TCU Men's Basketball - A Look Back at the 1967-68 Season (Part II)

James Cash

James Cash

March 5, 2008

The TCU Athletics Department will honor the 1967-68 Southwest Championship Team that advanced to the second round of the NCAA Tournament on Saturday (Mar. 8) at the Daniel-Meyer Coliseum.

Prior to the beginning of their contest against BYU, the Horned Frogs will honor their four seniors in Brent Hackett, Neiman Owens, Ryan Wall and Alvardo Parker. In addition - the Frogs will also recognize and salute some of the pioneers of TCU men's basketball in the 1967-68 squad.

In Part II of TCU Men's Basketball - A Look Back at the 1967-68 Season, the Horned Frogs proved to overcome all racial barriers en route to capturing the Southwest Conference Championship. Part III of the TCU Men's Basketball - A Look Back at the 1967-68 Season will be released on the TCU website this Friday.

There was something special about that TCU men's basketball team that hustled with grace up and down the court for the Horned Frogs during the 1967-68 campaign.

Maybe - it was the passion for basketball, especially for those who wore the letters TCU so proudly on their chest.

Maybe - it was the harmony that players from different backgrounds and races were able to share one common goal in an era where that was missing.

Whatever it was... whatever brought all of these players together - it worked.

In the 1960s - segregation was still very much in the forefront of American society with a large division between the color of a person's skin instead of the person who it covered. This translated from the upper class to the middle and down to the lower, and it took several brave people to make a stand for it to change.

On the basketball courts of TCU - it was the 1967-68 squad that were the brave ones that made that change.

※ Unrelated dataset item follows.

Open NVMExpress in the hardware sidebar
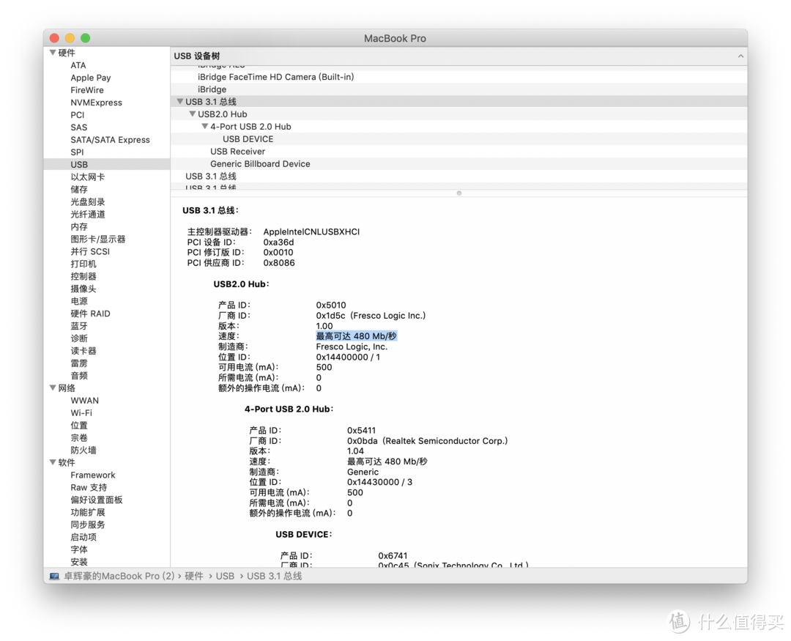Viewport: 791px width, 641px height. 96,103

It started with a highly-touted high school player out of I.M. Terrell High School named James Cash - who would not only become the first African-American basketball player at TCU, but also in the Southwest Conference. The 6-6 center was one of the most heavily-recruited athletes in the State of Texas, and he would become one of the cornerstones of the TCU program during that era long with Mickey McCarty.

 

 

Cash would have a stellar career for the Horned Frogs as he was a first team All-Southwest Conference selection in 1969 and earned Academic All-American laurels in 1968 and 1969. The TCU center averaged 13.8 points during the 1967-68 season and concluded his career with 1,026 points - including a 13.9 points per game average.

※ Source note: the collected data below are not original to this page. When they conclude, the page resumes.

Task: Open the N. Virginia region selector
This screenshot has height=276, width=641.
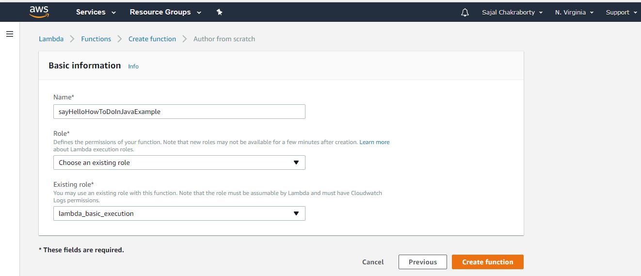Action: [x=574, y=13]
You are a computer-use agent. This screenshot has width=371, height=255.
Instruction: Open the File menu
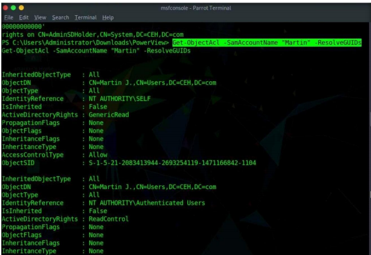[x=9, y=18]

Following his collegiate career, Cash went on to bigger and better endeavors as he went on to earn his Ph.D. from Purdue then became the first black professor at the Harvard Business School. Now part owner of the Boston Celtics - Cash serves on the Board of Directors for several of the top companies in America, including Wal-Mart, General Electric as well as Microsoft.

Cash has proven to be a person who has broken down the color barriers wherever he's has gone, but there came a time when horror scenes from movies like Remember the Titans and Glory Road really didn't tell the tale of what it was like for an African-American student-athletes during the 1960s. Unfortunately - the Horned Frogs had to find out the hard way with several disturbing trips to Alabama and Auburn where the Purple and White had to overcome road obstacles on both the court and in their southern society.

One thing was for sure about the Horned Frogs that differed from the majority of other collegiate basketball program - they refused to let anyone get the better of them. They became the model of support for the person next to you, the model of acceptance, and most importantly, the model of a TEAM.

Former hardwood standout and Fort Worth native Rick Wittenbraker recently said in an article in the Fort Worth Star-Telegram that, "Everybody on the team was proud to be a part of it." Everybody who wore the white TCU letters with the purple trim understood the significance of the moment they were in, but most importantly - understood what the moment would be like 40 years later as they all continued to stay in contact with one another.

That team will be reunited on the court of the Daniel-Meyer Coliseum on Saturday (Mar. 8th) when the Frogs welcome BYU to the Fort Worth area. When the faithful of the Purple and White look at their team running up and down the court of the DMC that evening playing as one unit - it's easy to forget, but important to remember that there was a time little over 40 years ago that this wasn't always the case.

It took the players that comprised the 1967-68 Southwest Conference championship team to prove that one special unit of players can accomplish great things.